Monday, June 09, 2008

Favorite Comics

Myspace, Facebook, and Hulu, among others, are always asking for lists of your favorite books, tv shows, music and so on. I actually really like being defined by my taste in those things, but I always blank out a bit every time I fill one out, like when you go to blockbuster and then, as soon as you get there, you cannot remember a single movie you wanted to see, even though you know there are many. Also, my students are always asking for recommendations of things to see and read. Every term at least one student comes and asks if I could hand them a list -- right on the spot -- of the most important works of world literature across all time. I was asked this today. Usually I just cop out a bit and tell them to read a Bloom edited poetry anthology and the works of Shakespeare.

So. I have decided to do a series of posts on my favorite stuff. This will maybe not be so interesting for regular readers -- because nothing I say is likely to surprise anyone -- but I think it will be a good thing to have on the toolbar, and I can update it, and link to it, whenever I want. You could take this time to do the same -- you can make your lists in the comments if you like, just to have them, and then you will remember where they are. Lists are always fun. I expect to forget a few things. Remind me.

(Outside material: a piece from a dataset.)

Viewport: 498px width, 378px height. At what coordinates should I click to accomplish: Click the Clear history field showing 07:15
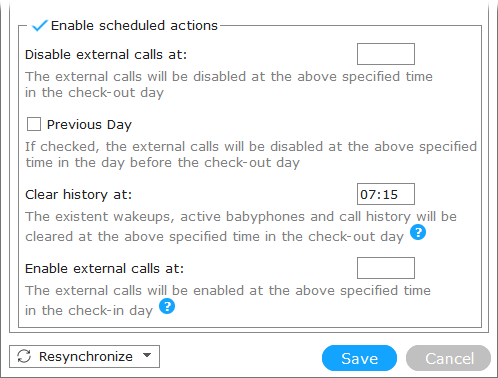[386, 194]
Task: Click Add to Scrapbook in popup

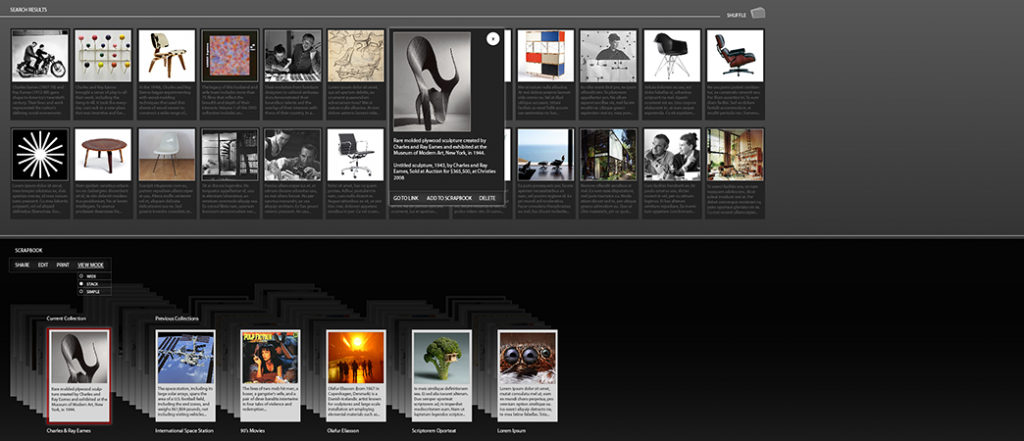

This is, as Borges says, a personal cannon (I have to find that essay again, but I don't have it near me now). It is not a "Best of" list. This is my desert island list.

Favorite Comics

A big part of my criteria here is Comics I Never Have to Apologize For.

Casanova (Fraction, Ba, Moon)
Steampunk (Bachalo)
Hellboy (Mignola)
Morrison's New X-Men: E for Extinction, Assault on Weapon Plus, Here Comes Tomorrow (Morrison, Quitely, Bachalo, Silvestri)
Frank Miller's Batman (ALL OF IT)
Sin City: The Big Fat Kill, The Hard Goodbye, A Dame to Kill For (Frank Miller)
We3 (Morrison, Quitely, Grant)
Ultimates 1 (Millar, Hitch)
Morrison's JLA: JLA: Earth 2 (Quitely), Rock of Ages, Prometheus, Crisis Times Five (Porter and Dell), One Million (Semeiks), Classified (McGuiness)
The Maxx (Kieth)
Toy Story (the Morrison and Quitely Story in War Stories)
Flex Mentallo (Morrison, Quitely)
Fantastic Four: 1234 (Morrison, Jae Lee)(I have to re-read this to be sure)
Iron Fist: The Last Iron Fist (Fraction, Brubaker, Aja)
All Star Superman (Morrison, Quitely, Grant)
The Authority: The Nativity (Millar Quitely)
Sugar Rush (Joss Whedon, Fabio Moon
Zombies vs Robots vs Amazons (Ashley Wood)
Punisher: The End
Planetary 1-14 (Ellis, Cassaday)
Jack Kirby's New Gods
Spiderman Loves Mary Jane (McKeever, Miyazawa)
Scott Pilgrim
I do not know if these count as comics, but:

Edward Gorey's The Pornographic Sofa, The Gashlycrumb Tinies, and The Doubtful Guest

Sunday, June 08, 2008

Comment Pull Quote?

I was going to get a comment pull quote, but instead, let me direct you to all the comment threads this week, in which we had a record, close to 150 comments -- concentrated especially in Scott's discussion of live Hip-Hop and Jason's post on X-Men 132; in those posts we had almost 80 comments in two days. Check them out.

Saturday, June 07, 2008

Me and Superman got in a fight...

In my eternal search for good running music, I picked up an album called Running Cadences of the US Armed Forces, which sounds exactly like you think it would: the sound people running in step, a guy calling out a line, and 30 guys calling it back (e.g. "fired up," "FIRED UP!" "27," "27!" "Here we go," "HERE WE GO," on the road, "ON THE ROAD." ) Listening to it yesterday I was caught by this chant:

Me and Superman got in a fight
I hit him in the head with some Kryptonite
I hit him so hard I busted his brain
And now I'm dating Lois Lane.

Looking this up on the internet revealed second verse:

Well, me and Batman, we had one too
I hit him in the head with my left shoe
Right in the temple with my left heel
And now I driving the Batmobile

Of course, in the one about Superman, there is the standard violence-sex switchover you expect from the military: one of the chants I have goes "I used to date a beauty queen, now I love my M16." The Superman one goes the other direction: the military will channel your sex drive into violence, but it will also teach you how to use violence to get sex. The image also draws on the famous Charles Atlas comic book advertisment -- used to such great effect in Flex Mentallo -- in which a skinny kid gets physically humiliated at the beach by a thug who takes his girlfriend. The military will make Superman seem like that weakling, is the sense here -- just as in the Charles Atlas thing, your goal should be to be to become your enemy. The equation of Lois Lane and the Batmobile is interesting as well, the way one seems as valuable as the other, and essentially the same kind of thing.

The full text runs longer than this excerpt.